There are two alternatives to the kerosene that forms the basis of most jet fuel, both of them extraordinarily expensive. “The first is synthetic fuel,” Palacios says. “It’s a reverse process.” To recap, the normal process in combustion is that you burn hydrocarbons, and hydrogen goes one way, making water, and carbon goes the other, making CO2, which is the one we all worry about. “We can do it in reverse,” Palacios says. “Take carbon, hydrogen, mix them, build the fossil fuel; that is synthetic production. Nature works really nicely in one direction, and you’re fighting nature. It’s doable, but you need a huge amount of electricity. So it has to be out of renewables, otherwise you’re using kerosene to produce kerosene. It’s 10 times more expensive, but the knowledge exists.”

The alternative is that you burn hydrogen. “And we know how to do this,” Palacios continues. “Rolls-Royce was doing this a couple of years ago in a jet engine. The problem is, it’s a different fuel, and all the infrastructure of 100 years of aviation is built around a particular liquid, with a particular set of properties. Hydrogen has to be cryogenically treated [liquefied] to use as a jet fuel.”

It sounds hard, I say. “It is hard, but I’m an engineer: I love that.”

Something aviation has to do anyway, more expensive than fuel innovation in some ways, cheaper in others, is to revolutionise the world’s fleet, so that planes are much more fuel-efficient. There are prototypes with incredibly long, thin wings, too long to land, that would fold as they came in. But hardware ideas – indeed, all these ideas – require the whole world’s buy-in, and entail a “quantum change in cost, so of course we’re not going to do any of it until we have basically no alternative”, Palacios says. “It’s a 50-year order of magnitude for this transition. I think crises can be catalysts if we are at the right technology level. I believe, before I die, I will see these things at scale.”

The obvious consequence is that flying becomes an elite activity but, as Palacios points out, 50% of Britons take fewer than one flight a year and 80% of humans have never been on a plane. So it’s already an elite activity – it might just become an elite that you’re not in.

Green is “very conscious”, he says, “of the many sorts of damage [from high oil prices] to people in lower-income countries who are depending on commodities in the Gulf. Some African planting seasons are being seriously disrupted because they can’t get fertiliser. You can look for a silver lining, but the cloud itself is extremely dark.”

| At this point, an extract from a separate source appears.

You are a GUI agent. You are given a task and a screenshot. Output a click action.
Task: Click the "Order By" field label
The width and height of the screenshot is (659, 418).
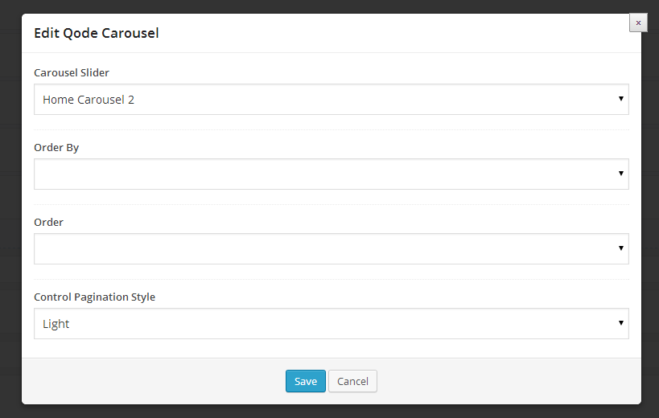56,148
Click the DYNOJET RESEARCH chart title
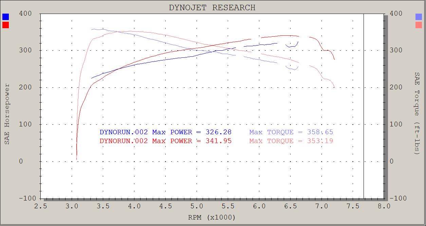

There’s another quote Yamani is famous for: “The stone age did not end for lack of stone, and the oil age will end long before the world runs out of oil.” Something has to hasten what comes next: it’s hard to see, short of a crisis, what that would be.

Do you have an opinion on the issues raised in this article? If you would like to submit a response of up to 300 words by email to be considered for publication in our letters section, please click here.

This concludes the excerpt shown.